Kicking Congestion from the Curb at CLT
Airport finally finds a place for Uber and Lyft
I landed at Charlotte Douglas International Airport from vacation last Wednesday afternoon, not a time I would’ve expected for high traffic. Silly me. The designated Uber/Lyft pickup area, a few feet of curb on the lower level, was packed with the desperate, the tired, the luggage-burdened. They gazed longingly at their phones. Only six minutes until Raul arrives in his gray Honda Civic to rescue me. Come to me, Raul. My guy, Brian, tried to call me when he was 13 minutes into his projected 10-minute trip from the Lyft waiting lot on Wilkinson Boulevard. I missed it in the Arrivals din and called him back.
“This is Brian.”
“Hey. You rang.”
“Yeah. Tried to call you, but you didn’t answer. Wanted to see if you’d be OK with, uh, moving to the upper level for pickup. I’m coming up on it now.”
I knew from experience that security frowns on rideshare drivers picking up Arrivals where other drivers drop off Departures. I told Brian this.
“Well,” he said, “I do it all the time.” The guy had a five-star rating, though I’m sure not from CLT security.
“I’ll just cancel.”
I ate the five-dollar fee and had a much better experience with Hany, a Lebanese gentleman with whom I coordinated an intricate and daring pickup maneuver at the A gate. We maintained telephonic communication throughout. I dodged other Arrivals and their rides to meet Hany at precisely the right moment, when he slowed to a stop in a lane of stalled traffic. I loaded one bag, he loaded the other, we loaded ourselves, he cut the wheels of his Hyundai to the left, and we were off.
It was exhilarating, I’ll tell you. It was as if we’d trained.
“Thanks, man,” I told Hany. “Good work. This shit is ridiculous.”
I had just returned from New Orleans, where the airport has designated an area beneath a parking deck across from the terminal for rideshare pickup rather than force Uber and Lyft drivers to play Dale Sr.-at-Daytona with all the other traffic at the Arrivals curb. This seems to make a certain, oh, sense.
I say this with all due love and respect to both my hometown of New Orleans and my adopted home city of Charlotte: When a civic entity in New Orleans surpasses the corresponding civic entity in your city in logistical efficiency and ease of use, you need to make some changes.

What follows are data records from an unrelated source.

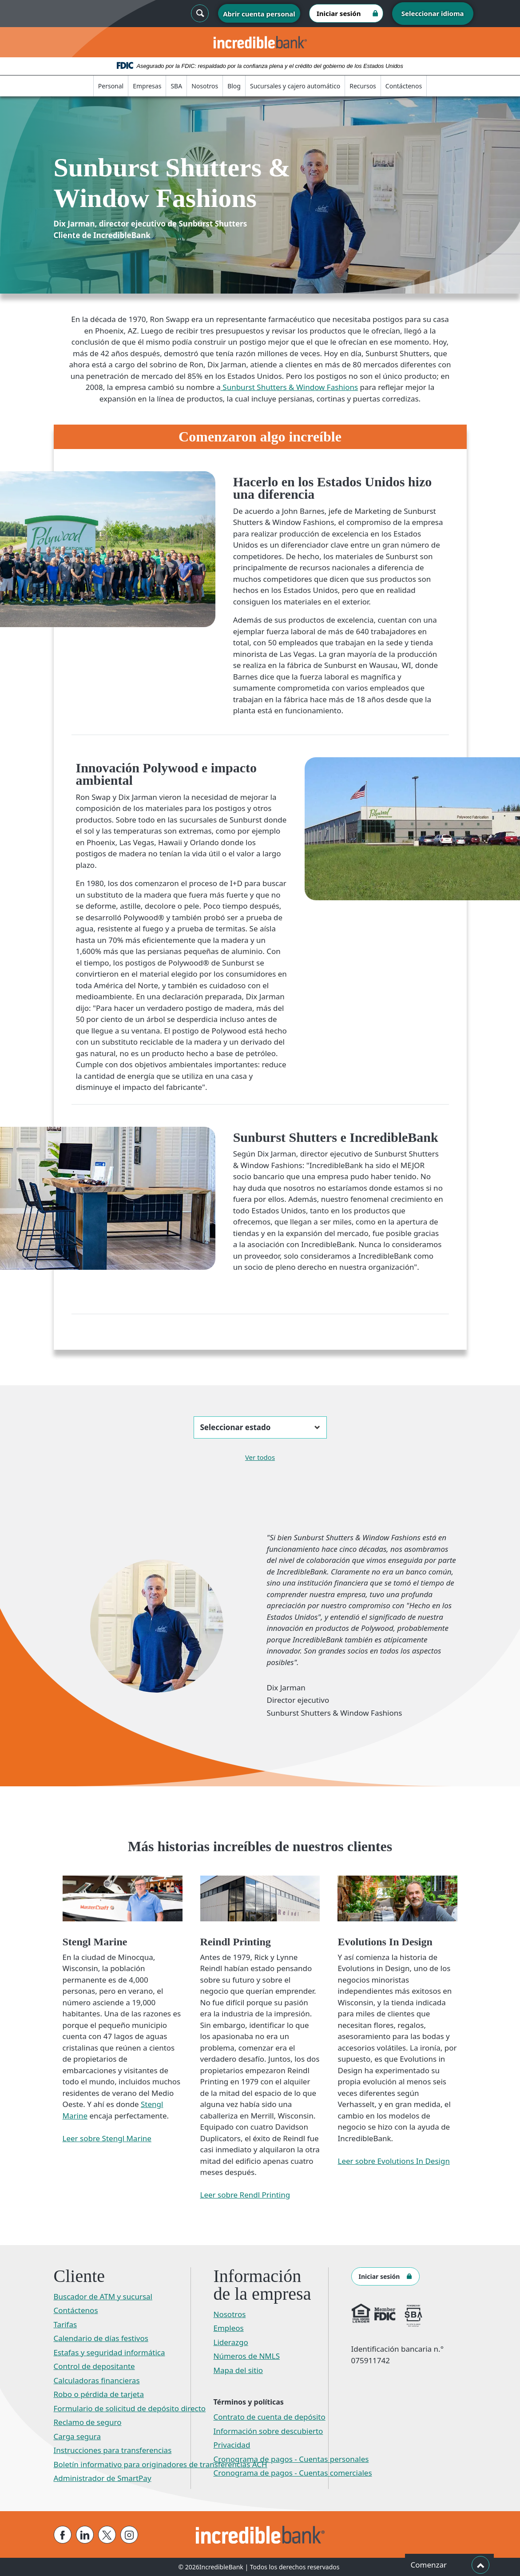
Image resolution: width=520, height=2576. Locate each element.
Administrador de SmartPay (102, 2478)
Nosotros (204, 86)
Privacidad (232, 2445)
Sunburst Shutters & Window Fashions (289, 387)
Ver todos (260, 1457)
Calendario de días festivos (101, 2338)
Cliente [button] (79, 2276)
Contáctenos (403, 86)
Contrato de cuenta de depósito (269, 2417)
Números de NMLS (247, 2356)
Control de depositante (94, 2366)
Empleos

Which, thank goodness, the people who run the world’s seventh-busiest airport apparently will make by the end of the month. A few weeks in advance of the groundbreaking for a planned $600 million upgrade to the terminal entrance and lobby, the airport will institute a new traffic pattern for Arrivals that includes two designated lanes and a designated zone for Uber and Lyft, “which is a huge improvement,” CLT Chief Operating Officer Jack Christine told City Council members this week. “I’m confident we’ll see some benefits when we open up that project here in two weeks.”
Me, too. It could hardly be worse than the current setup. As for the planned terminal upgrade, it’ll expand the ticket counter, baggage claim and security gates and reconfigure the flow of foot traffic, which anyone who uses CLT can tell you is often as snarled as College Street at rush hour. The project will take nearly six years and, of course, proceed as the airport and its customers do their daily business, which will require detours and alternate routes and multiple inconveniences, all of which motorists in this emerging city—ain’t growth grand?—are surely used to by now.